Find the string "Focus" in the records and copy each line where it occurs.

Saved data entries:
************
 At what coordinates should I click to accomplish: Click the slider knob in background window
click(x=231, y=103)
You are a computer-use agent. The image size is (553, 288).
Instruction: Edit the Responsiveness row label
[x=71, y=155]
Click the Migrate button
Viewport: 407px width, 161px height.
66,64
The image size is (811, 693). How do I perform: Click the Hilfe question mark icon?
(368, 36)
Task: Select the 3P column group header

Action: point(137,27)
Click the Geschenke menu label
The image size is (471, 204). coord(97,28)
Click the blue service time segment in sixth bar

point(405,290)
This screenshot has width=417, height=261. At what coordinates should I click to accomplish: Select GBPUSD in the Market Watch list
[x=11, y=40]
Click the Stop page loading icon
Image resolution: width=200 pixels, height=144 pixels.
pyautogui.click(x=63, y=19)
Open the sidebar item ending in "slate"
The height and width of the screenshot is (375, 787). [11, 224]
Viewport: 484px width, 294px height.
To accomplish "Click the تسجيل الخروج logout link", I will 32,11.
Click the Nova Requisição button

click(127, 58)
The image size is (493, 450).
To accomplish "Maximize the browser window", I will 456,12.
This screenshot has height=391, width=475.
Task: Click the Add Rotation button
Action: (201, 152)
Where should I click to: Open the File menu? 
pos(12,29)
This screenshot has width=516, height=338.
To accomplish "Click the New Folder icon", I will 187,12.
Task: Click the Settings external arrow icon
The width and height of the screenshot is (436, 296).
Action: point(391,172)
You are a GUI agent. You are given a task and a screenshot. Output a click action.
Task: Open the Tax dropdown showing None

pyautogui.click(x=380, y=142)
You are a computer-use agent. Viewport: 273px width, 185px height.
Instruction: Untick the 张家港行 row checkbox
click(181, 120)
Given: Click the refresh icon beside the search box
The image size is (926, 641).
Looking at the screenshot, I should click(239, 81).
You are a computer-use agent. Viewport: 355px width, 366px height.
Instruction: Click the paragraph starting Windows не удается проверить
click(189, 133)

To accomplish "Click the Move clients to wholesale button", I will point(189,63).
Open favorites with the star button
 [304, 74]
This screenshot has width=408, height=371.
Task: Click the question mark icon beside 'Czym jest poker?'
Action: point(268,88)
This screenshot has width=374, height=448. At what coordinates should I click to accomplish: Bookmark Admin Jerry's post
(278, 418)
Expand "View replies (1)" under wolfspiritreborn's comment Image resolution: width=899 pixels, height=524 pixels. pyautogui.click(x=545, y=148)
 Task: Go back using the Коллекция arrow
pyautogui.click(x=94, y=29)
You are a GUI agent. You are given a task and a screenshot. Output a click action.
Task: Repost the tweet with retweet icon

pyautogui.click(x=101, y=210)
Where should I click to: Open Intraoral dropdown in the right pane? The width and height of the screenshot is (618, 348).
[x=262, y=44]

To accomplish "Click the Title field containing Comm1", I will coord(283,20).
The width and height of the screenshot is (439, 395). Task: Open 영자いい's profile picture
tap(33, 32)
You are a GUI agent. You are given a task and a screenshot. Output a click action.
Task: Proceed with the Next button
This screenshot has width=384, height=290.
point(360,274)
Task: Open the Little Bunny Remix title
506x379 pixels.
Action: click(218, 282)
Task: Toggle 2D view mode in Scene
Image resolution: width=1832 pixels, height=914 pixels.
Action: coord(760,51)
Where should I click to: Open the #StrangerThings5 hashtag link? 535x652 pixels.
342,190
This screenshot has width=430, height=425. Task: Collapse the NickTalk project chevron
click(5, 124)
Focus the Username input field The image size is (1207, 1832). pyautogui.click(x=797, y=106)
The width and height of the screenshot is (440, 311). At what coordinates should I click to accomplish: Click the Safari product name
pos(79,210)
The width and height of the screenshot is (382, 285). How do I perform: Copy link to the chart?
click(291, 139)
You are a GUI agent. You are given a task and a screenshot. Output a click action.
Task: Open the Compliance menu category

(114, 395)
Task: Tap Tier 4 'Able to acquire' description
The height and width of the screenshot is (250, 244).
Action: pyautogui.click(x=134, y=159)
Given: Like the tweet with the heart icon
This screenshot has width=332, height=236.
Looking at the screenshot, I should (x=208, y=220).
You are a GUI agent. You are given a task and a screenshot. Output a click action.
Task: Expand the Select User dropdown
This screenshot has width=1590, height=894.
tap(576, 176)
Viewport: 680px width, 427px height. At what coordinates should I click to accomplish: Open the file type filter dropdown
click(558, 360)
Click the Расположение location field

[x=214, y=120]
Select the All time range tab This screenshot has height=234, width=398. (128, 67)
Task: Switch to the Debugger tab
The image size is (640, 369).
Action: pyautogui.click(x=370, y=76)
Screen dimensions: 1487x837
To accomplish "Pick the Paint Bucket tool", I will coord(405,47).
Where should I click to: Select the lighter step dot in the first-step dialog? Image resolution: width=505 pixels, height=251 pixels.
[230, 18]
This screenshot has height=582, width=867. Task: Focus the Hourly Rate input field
************
_Response to the task_.
Focus the Username input field The image size is (1207, 1832). pyautogui.click(x=797, y=106)
This screenshot has height=582, width=867. Task: Focus the Hourly Rate input field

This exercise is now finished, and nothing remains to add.